В крепости партизаны принимают от солдат оружие. Деловито, не торопясь и с толком. По богатым дворам забирают лошадей.
Зыков задал всем работу. Он в соборе, но он везде: и всякий из партизан, на какой бы работе ни был, видит строгие глаза его, слышит его голос. Зыков здесь.
А между тем солнце склонялось к закату, подрумяненными столбами валил густой дым из труб, и в соборе зажгли паникадило.

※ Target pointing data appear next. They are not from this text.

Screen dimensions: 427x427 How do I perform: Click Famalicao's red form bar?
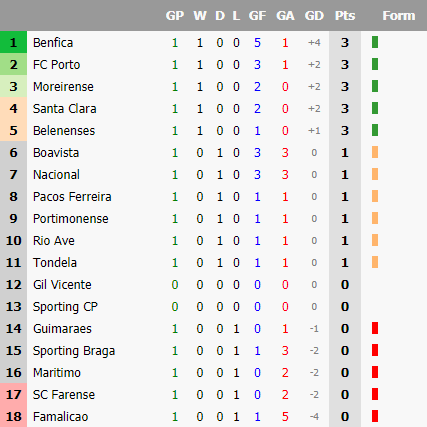[x=375, y=416]
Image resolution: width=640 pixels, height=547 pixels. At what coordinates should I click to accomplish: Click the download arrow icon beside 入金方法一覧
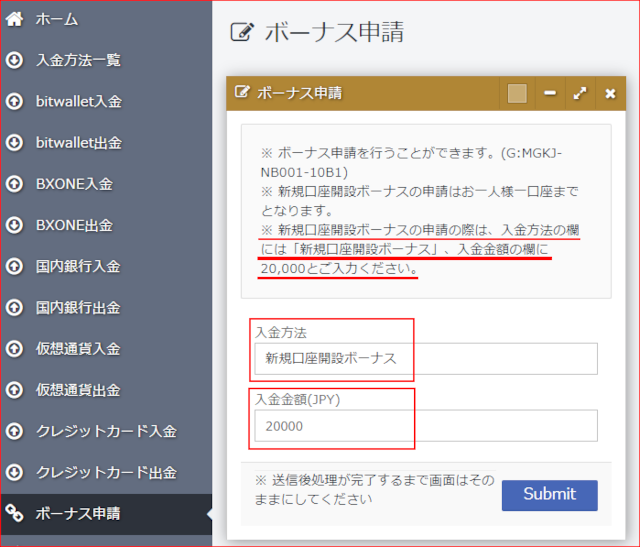tap(14, 60)
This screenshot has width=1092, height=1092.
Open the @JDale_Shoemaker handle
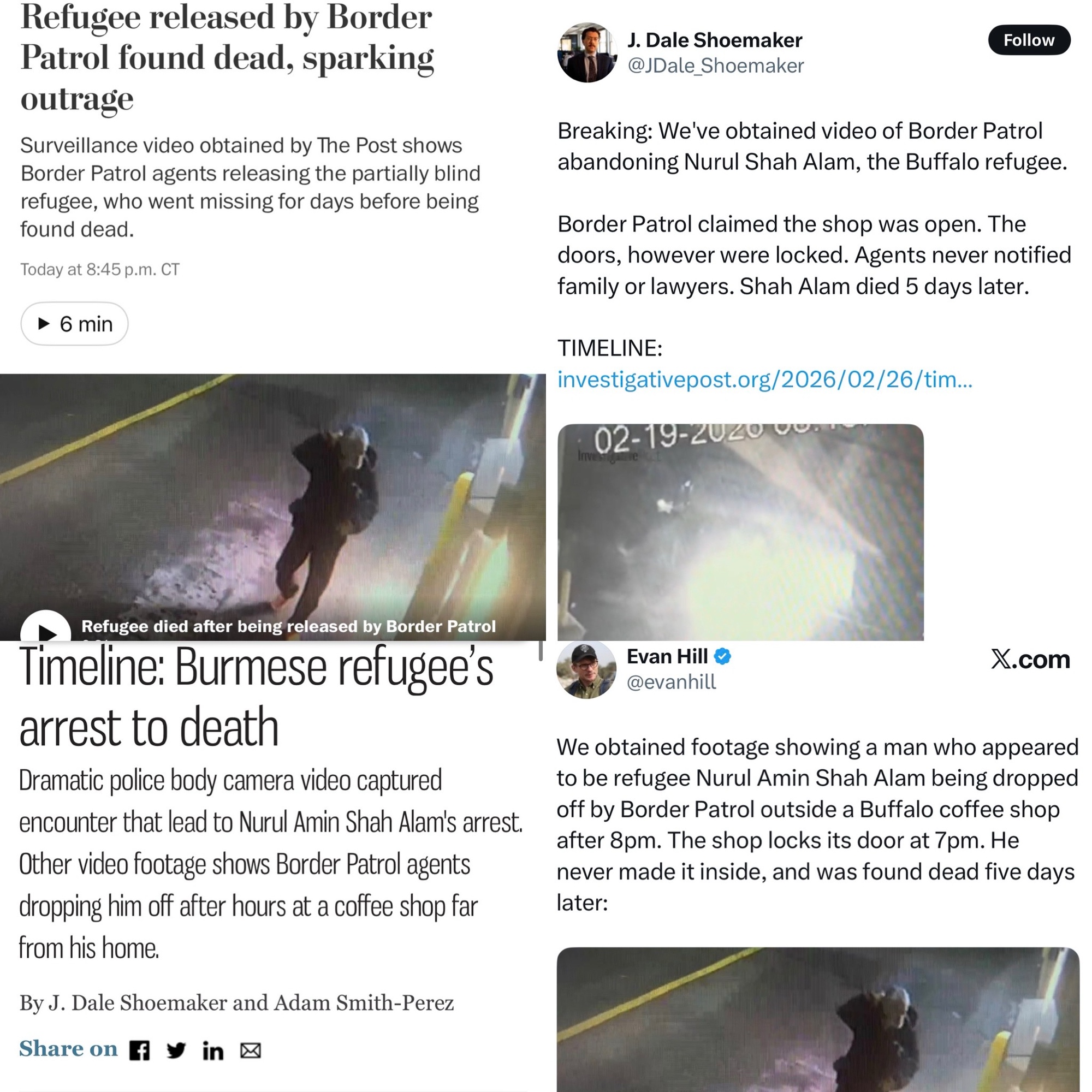tap(716, 66)
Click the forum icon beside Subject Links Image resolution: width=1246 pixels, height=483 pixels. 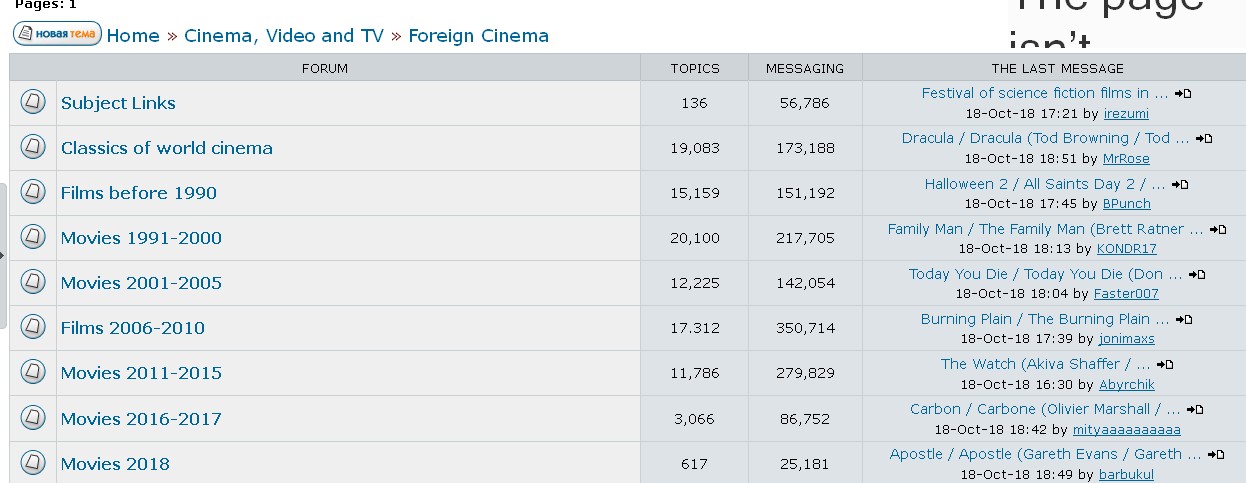[33, 102]
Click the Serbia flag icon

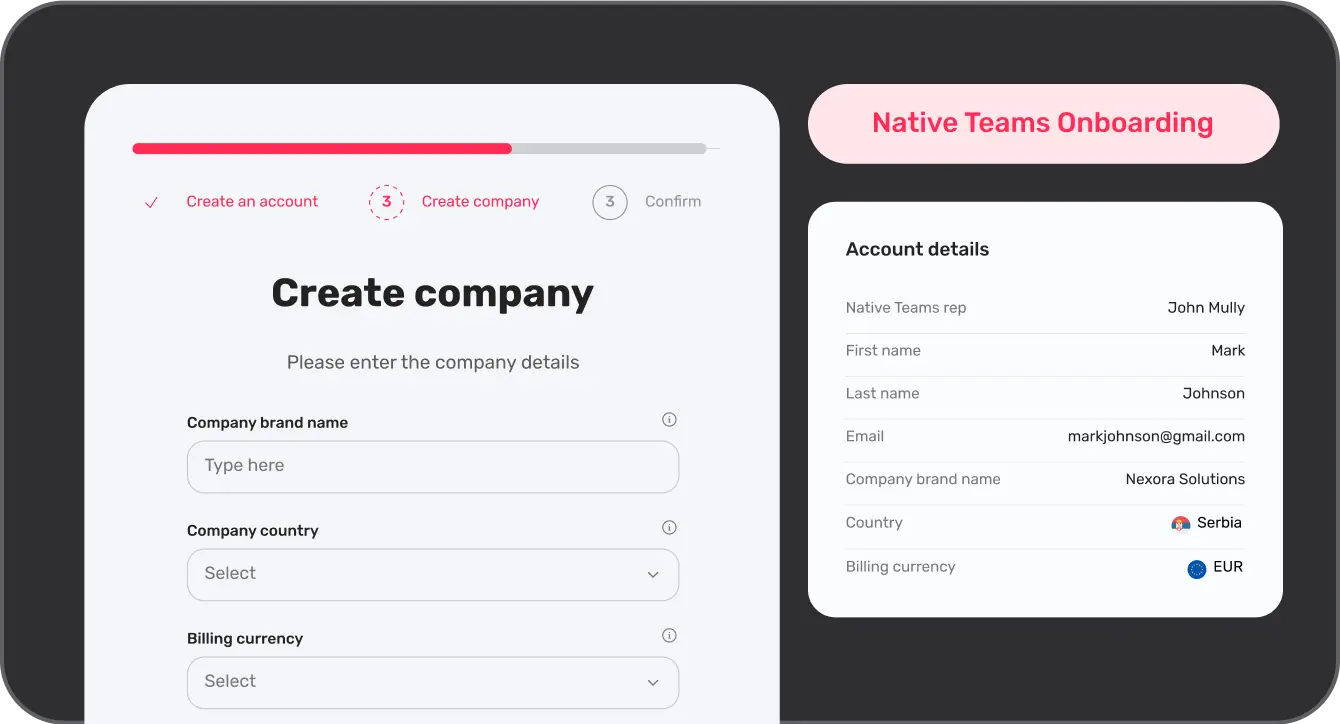point(1181,524)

Зыков сидел на амвоне перед открытыми царскими вратами. На кресле положена архиерейская подушка, а под ноги брошены орлецы. По обе стороны его зажжены в высоких подсвечниках большие свечи – так распорядился для торжественности Срамных. От двойного свету сверху и с боков на бледно-матовом лице Зыкова играют тени, и серебрятся редкие седины в густой черной бороде. Лицо его незабываемо и страшно.

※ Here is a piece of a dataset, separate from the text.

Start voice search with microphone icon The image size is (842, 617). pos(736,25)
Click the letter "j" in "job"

В церкви очень тихо, даже Наперсток присмирел, и его невиданной величины топор опущен вниз.
Тихо, все ждут знака. И по знаку выхватили с левого клироса старого протопопа. Парализованная, на левом клиросе, стояла кучка духовенства, начальства и чиновников в кольце вооруженных партизан.
– Кто ты? – твердо спросил Зыков старика.
– Я Божий протоиерей. А ты кто, еретик? – также твердым, но тонким, по-молодому, звенящим голосом ответил священник.
Зыков нахмурился, закинул нога на ногу, спросил:
– А знаешь про протопопа Аввакума, про лютую смерть его слыхал? От чьей руки?
– Не от моей ли?
– От вашей, антихристовы дети, от вас, богоотступники, табашники, никонианцы. Кто глава вашей распутной церкви был? Царь. Кому служили? Богатым, властным, мамоне своей. А на чернь, на бедноту вам наплевать. Так ли, братаны, я говорю?
– Так, так…
– С кем идешь: с Колчаком или с народом? Отвечай!
– Сними шапку. Здесь храм Божий! – И седая голова протопопа затряслась.
– На храме твоем не крест, а крыж.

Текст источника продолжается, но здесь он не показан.